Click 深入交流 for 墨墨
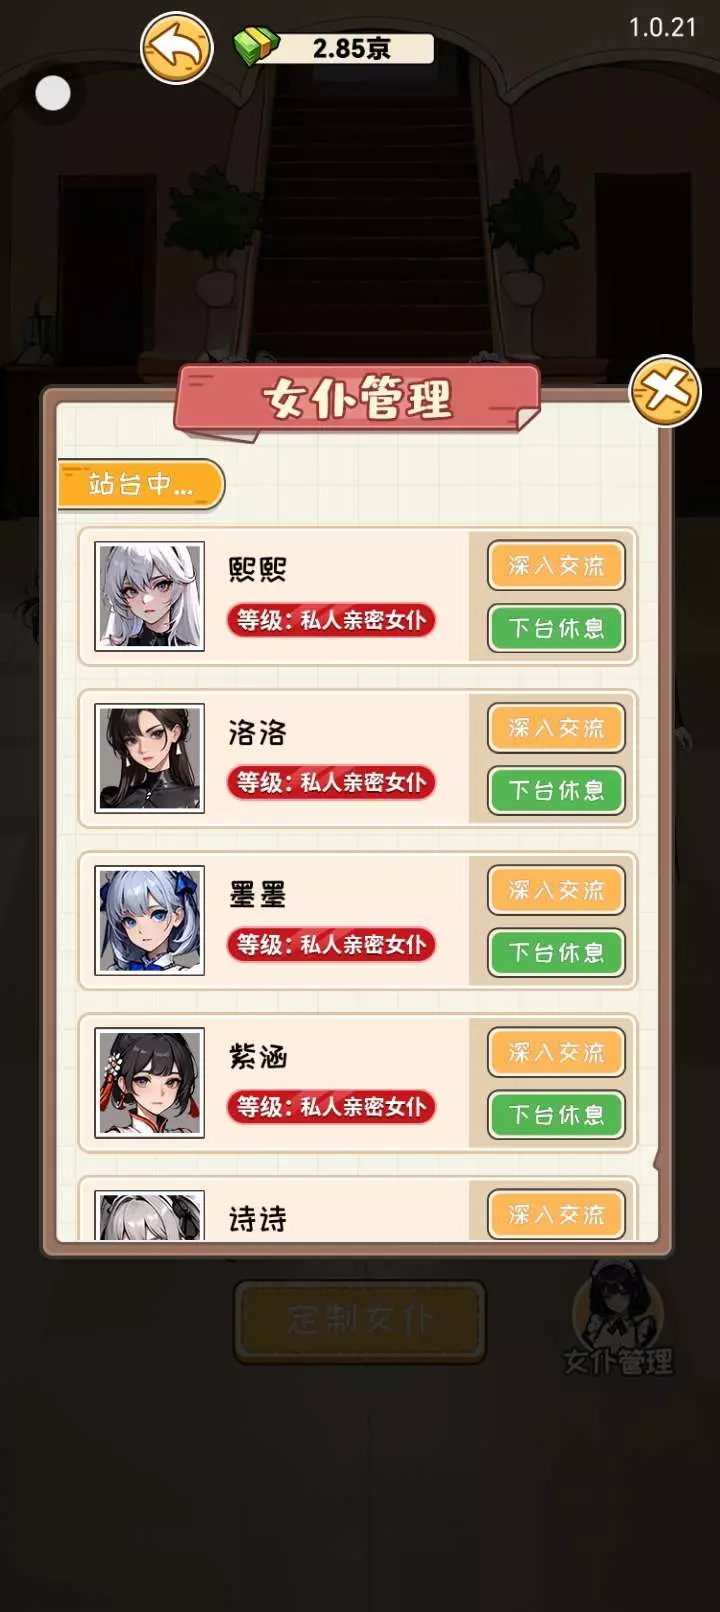point(556,890)
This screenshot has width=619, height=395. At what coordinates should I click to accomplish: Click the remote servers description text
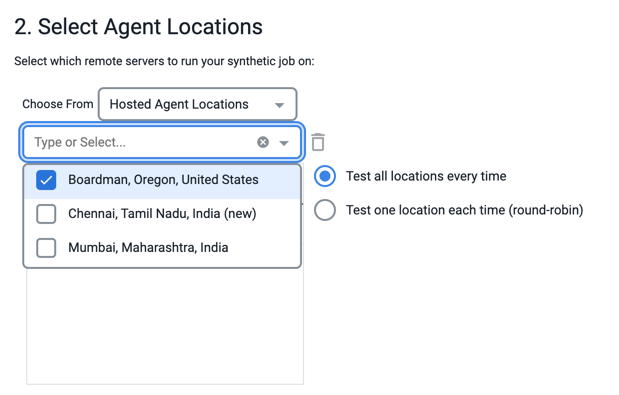(x=164, y=62)
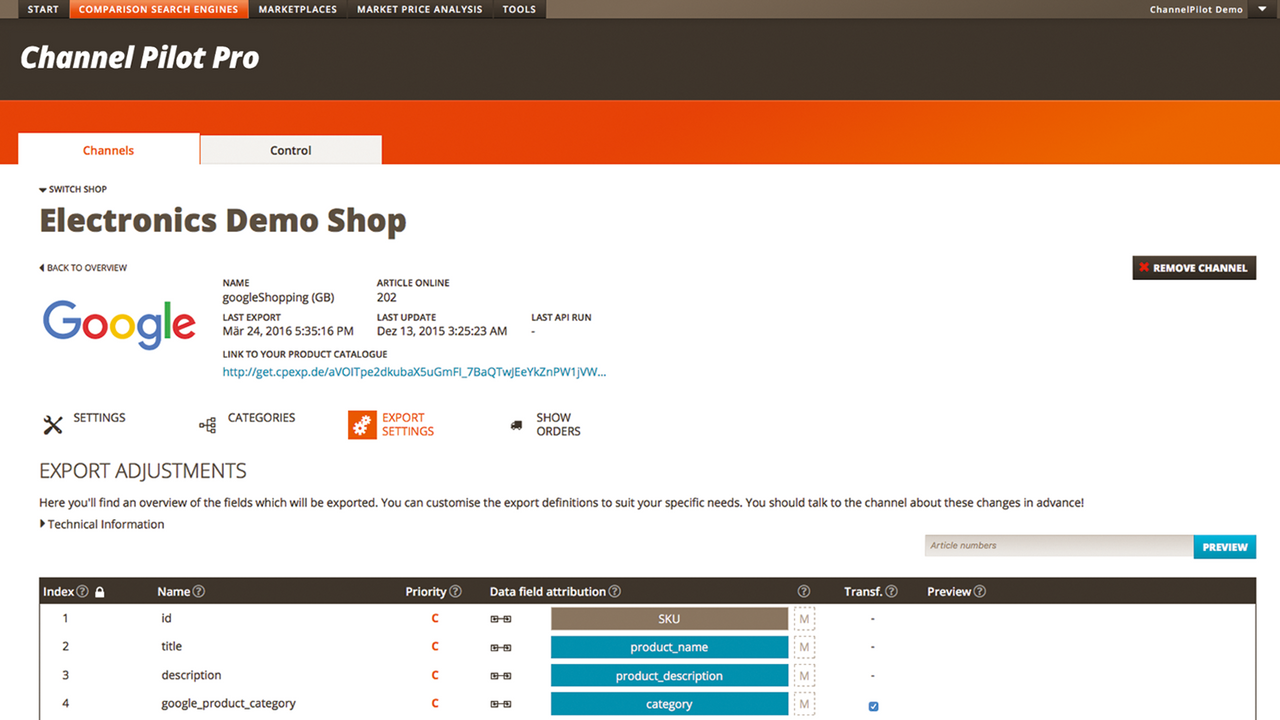The width and height of the screenshot is (1280, 720).
Task: Click the link icon in the id row
Action: pos(500,619)
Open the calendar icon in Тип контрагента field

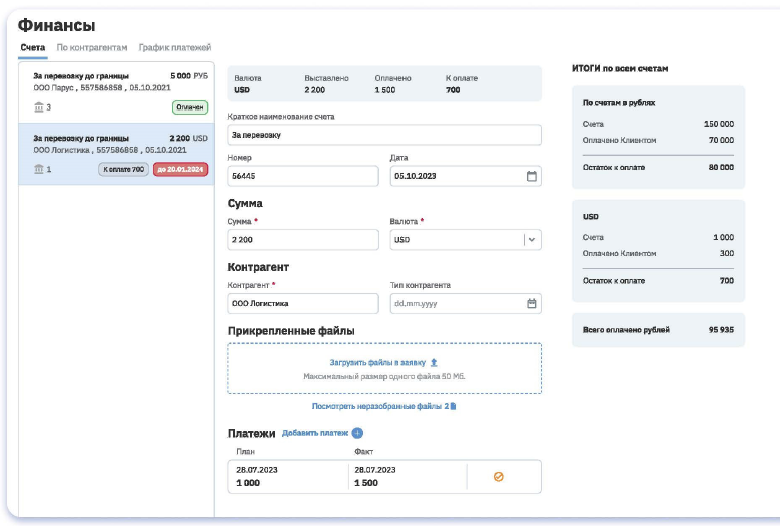(532, 303)
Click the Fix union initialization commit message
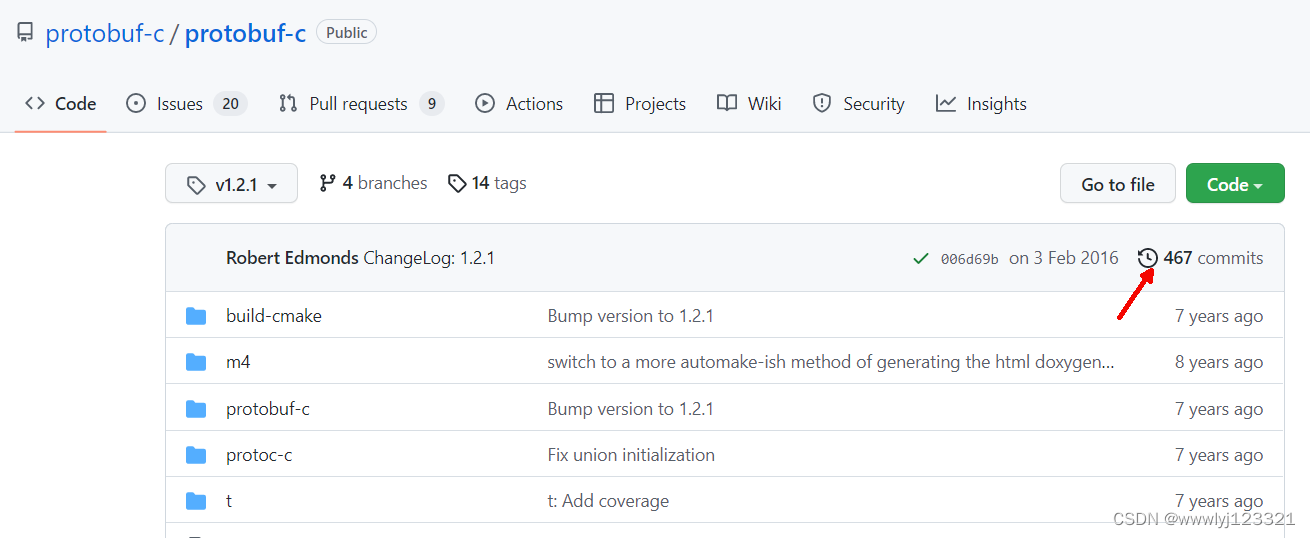Viewport: 1310px width, 538px height. 630,455
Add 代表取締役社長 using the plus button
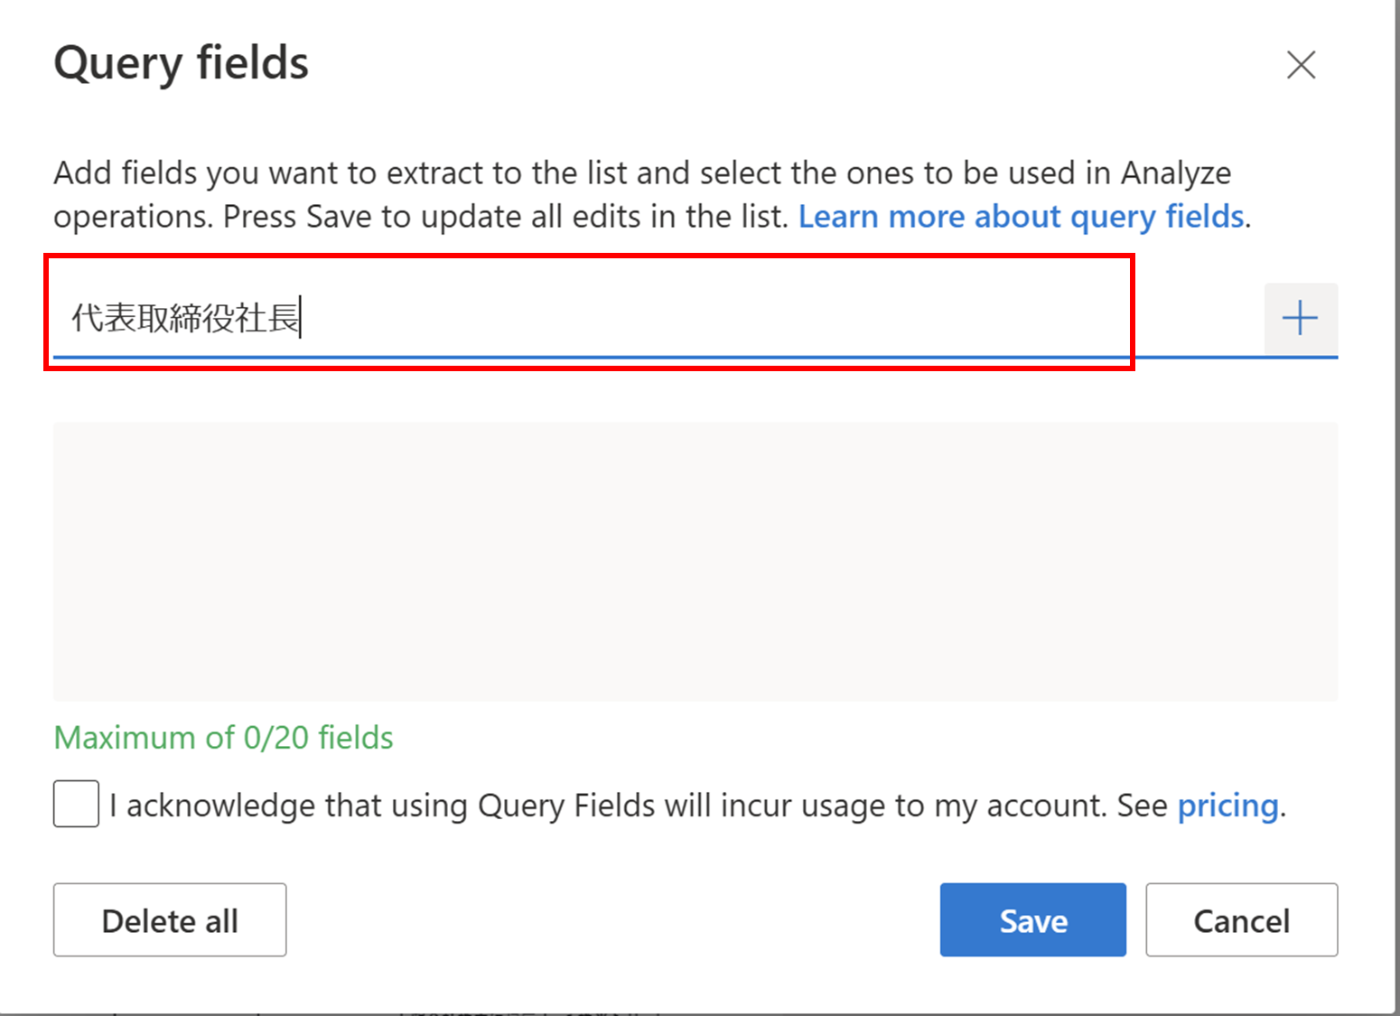The width and height of the screenshot is (1400, 1016). tap(1300, 319)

What this task involves ::
Reproduce the entries above word for word. Pictures stay out.

Task result ::
Click 深入交流 for 墨墨
point(556,890)
This screenshot has width=619, height=395. At what coordinates should I click to accomplish: Click the remote servers description text
(x=164, y=62)
The width and height of the screenshot is (1280, 720).
Task: Click the link icon in the id row
Action: pos(500,619)
Open the calendar icon in Тип контрагента field

(532, 303)
Click the Fix union initialization commit message
Viewport: 1310px width, 538px height. 630,455
Add 代表取締役社長 using the plus button
The width and height of the screenshot is (1400, 1016). tap(1300, 319)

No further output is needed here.